Sometimes a message will apply so beautifully to your life that it becomes impossible to ignore. Life has been quite chaotic these last few months (dare I say years?) and now I find myself in an interesting situation. We sold our house of 20 years and bought a new house that we’re not living in yet. For the time being we’re living in our RV in a campground.  I’m ready to start a coaching business but fear paralyzes me. And to top it off,  this wonderful phase of life – aka perimenopause – is amplifying my emotions. To say I feel disoriented is an understatement.

So when we attended our soon to be new home church and heard that the next three months would be spent in the book of Joshua, I felt my soul stir. It couldn’t be a mere coincidence that I had decided a while ago to read through the Bible in order, and now I just so happened to be a few chapters away from starting the book of Joshua. God got my attention.

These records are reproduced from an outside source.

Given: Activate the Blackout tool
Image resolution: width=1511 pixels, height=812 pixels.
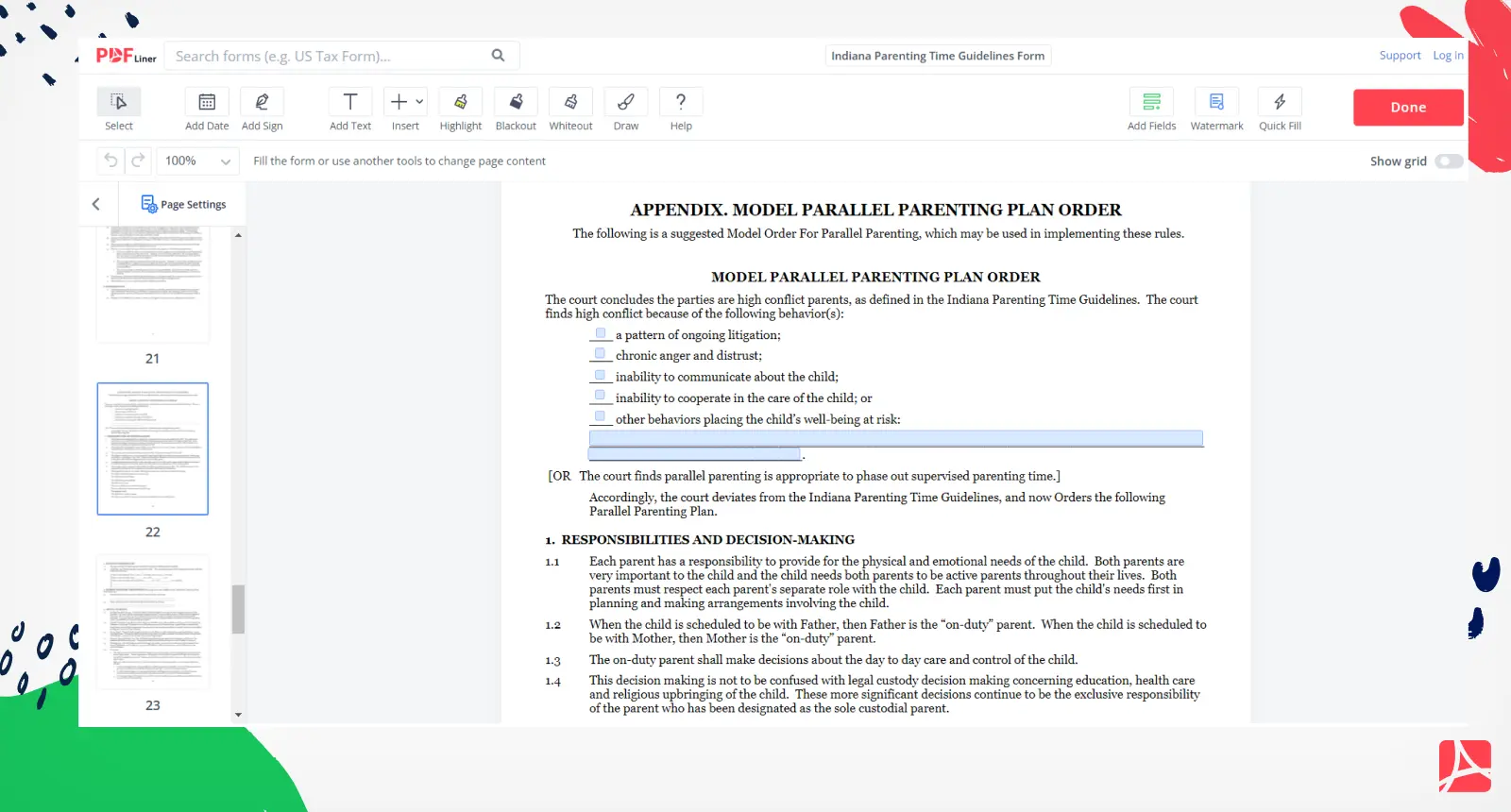Looking at the screenshot, I should pyautogui.click(x=516, y=103).
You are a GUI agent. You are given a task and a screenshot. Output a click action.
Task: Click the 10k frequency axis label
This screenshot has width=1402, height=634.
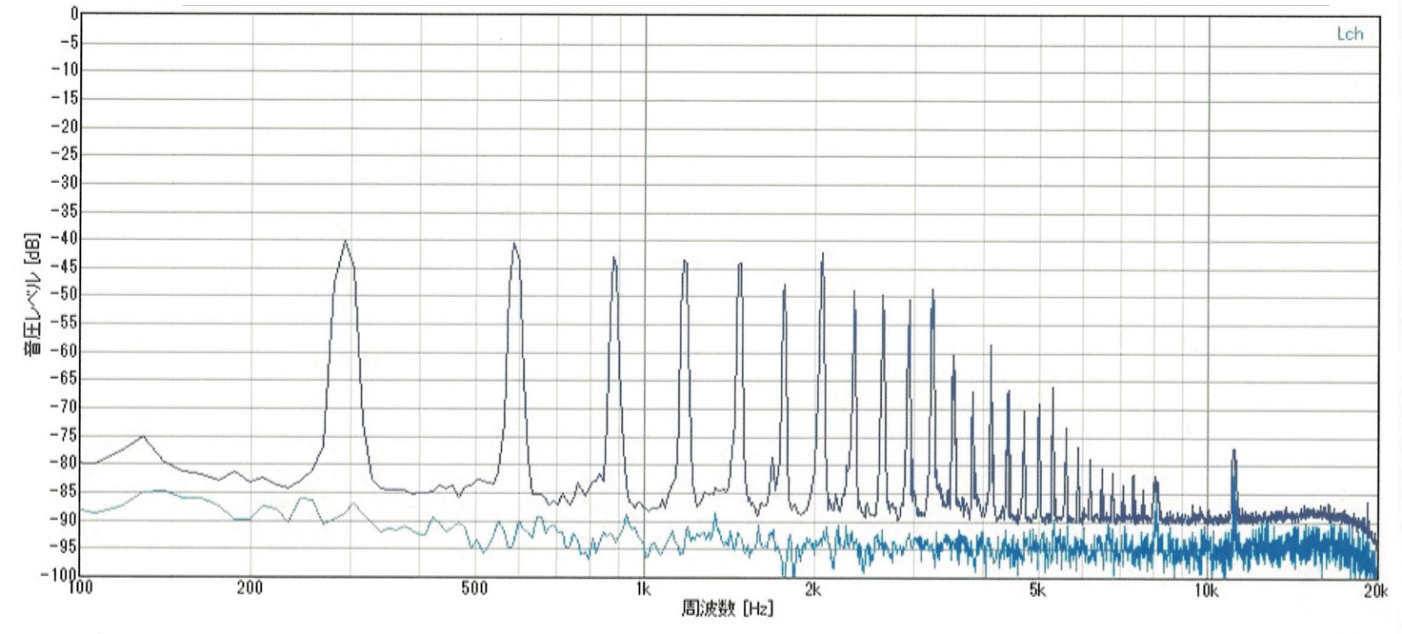1207,590
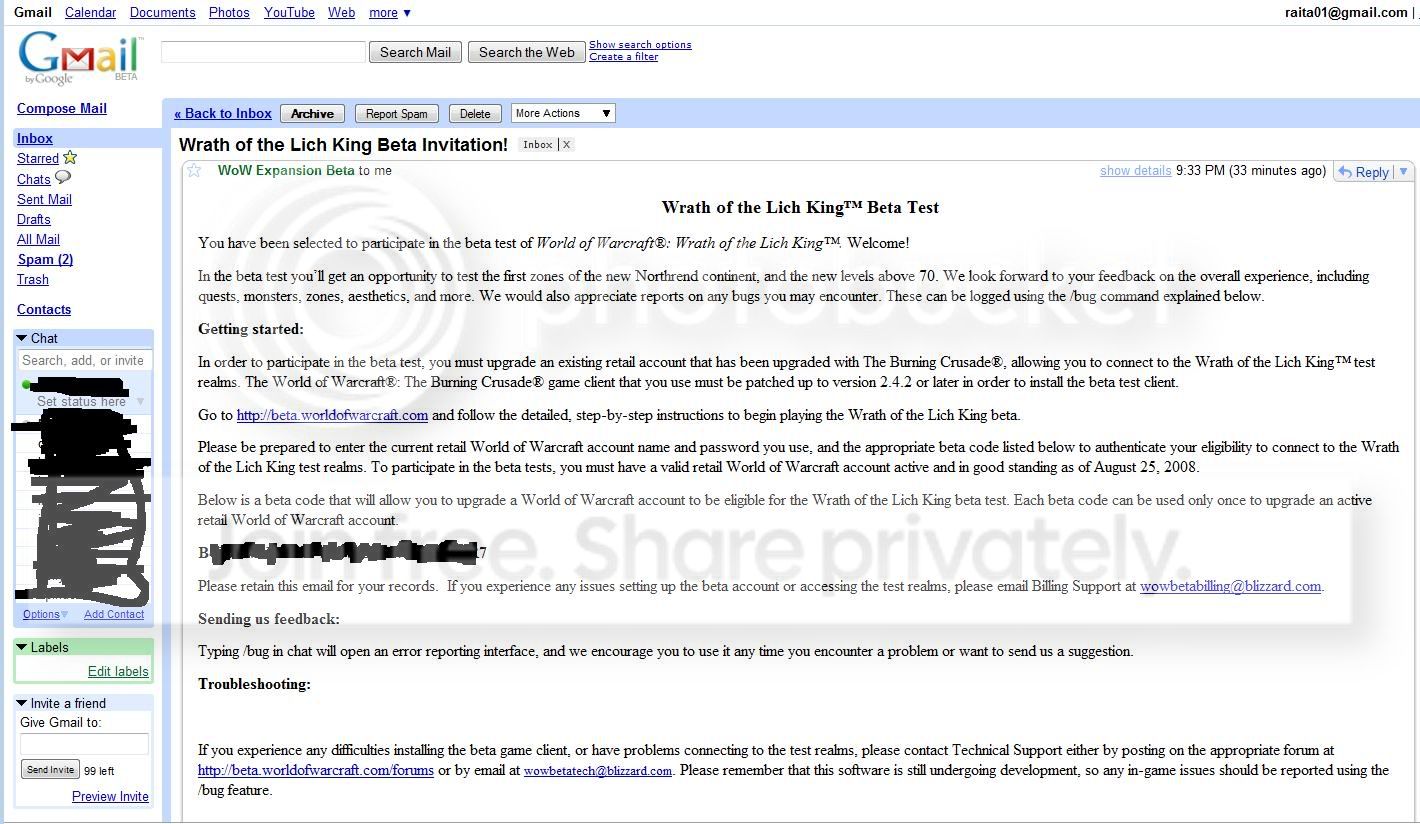Open the More Actions dropdown
Viewport: 1420px width, 824px height.
[x=563, y=113]
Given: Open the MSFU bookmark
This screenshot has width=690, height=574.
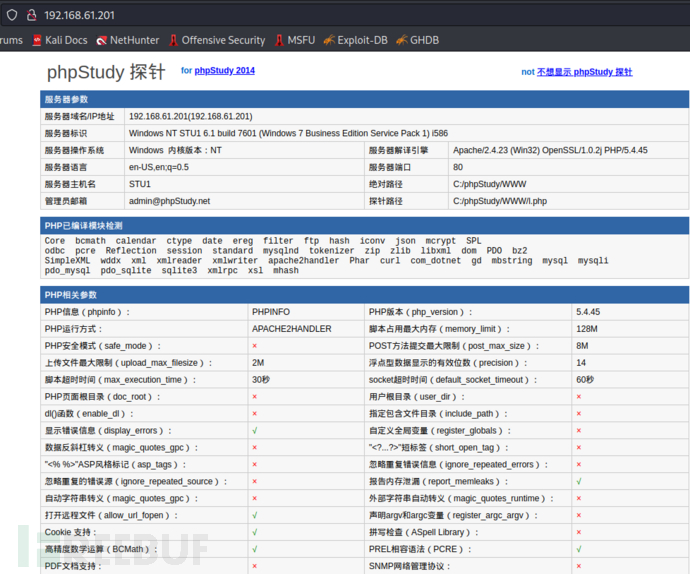Looking at the screenshot, I should tap(293, 40).
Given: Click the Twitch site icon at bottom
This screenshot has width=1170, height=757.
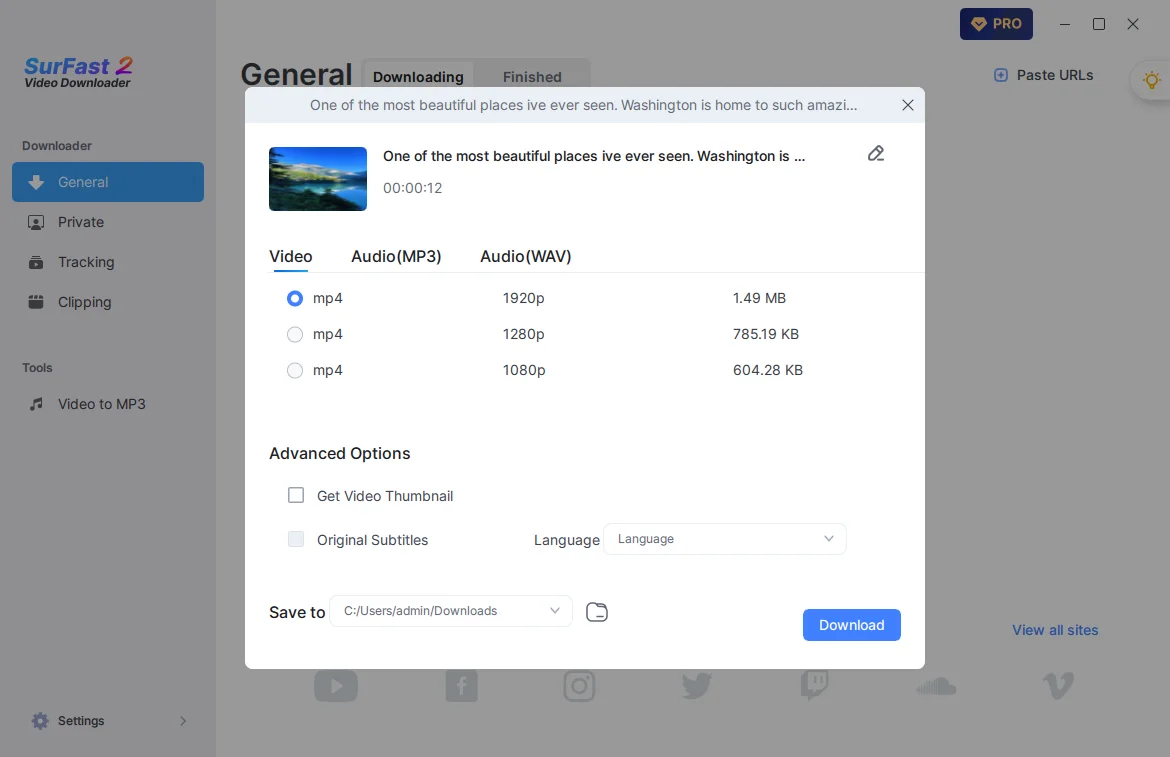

This past week I felt pretty overwhelmed with nothing in particular, just everything in general. Stress and chaos does that.  Listening to the pastor recap the history of the Israelites journey through the wilderness, God‘s commissioning of Joshua to lead them to the promised land, then talk about ways to apply it to our own lives, captivated me. I was clearly meant to hear this.

He challenged us to think about the following questions:

*What leap of faith is in front of you?

*What edge are you standing on?

*Remember what God has already done in your life.

*Make the decision to trust and obey before fear takes over.

I also made note of these key points:

*Sometimes God gives you more than you can handle because he never intended for you to handle it alone.

*If God is calling you to it, He’ll get you through it.

*The strength for what God is calling you to do is found in him and he’s always with you.

It was as if he captured everything I’ve been thinking and feeling over these past few weeks and  was now presenting me with tools to work through it all.  The message was clear. I shouldn’t fear. I’ve got God. He will strengthen me and give me courage. So why is it that everything has been coming together to form what feels like an endless panic attack?

For one, my hormonal chaos isn’t helping. I can literally feel my hormones surging and crashing. One minute my mind is clear, motivated and positive, but the next I have no clue what I’m doing, and I want to rip my skin off and scream-cry for hours on end. No, I’m not crazy. Just feeling the effects of the wonderful world of perimenopause hormones. 

Despite these raging feelings, I realize I have so much to celebrate. A recent clean bill of health, new house, new church, and a future full of endless possibilities. Don’t mistake my confession of being on an emotional roller coaster with ungratefulness. Far from it. But the intensity and mix of my emotions makes sense when I think of it in context of the message I just heard.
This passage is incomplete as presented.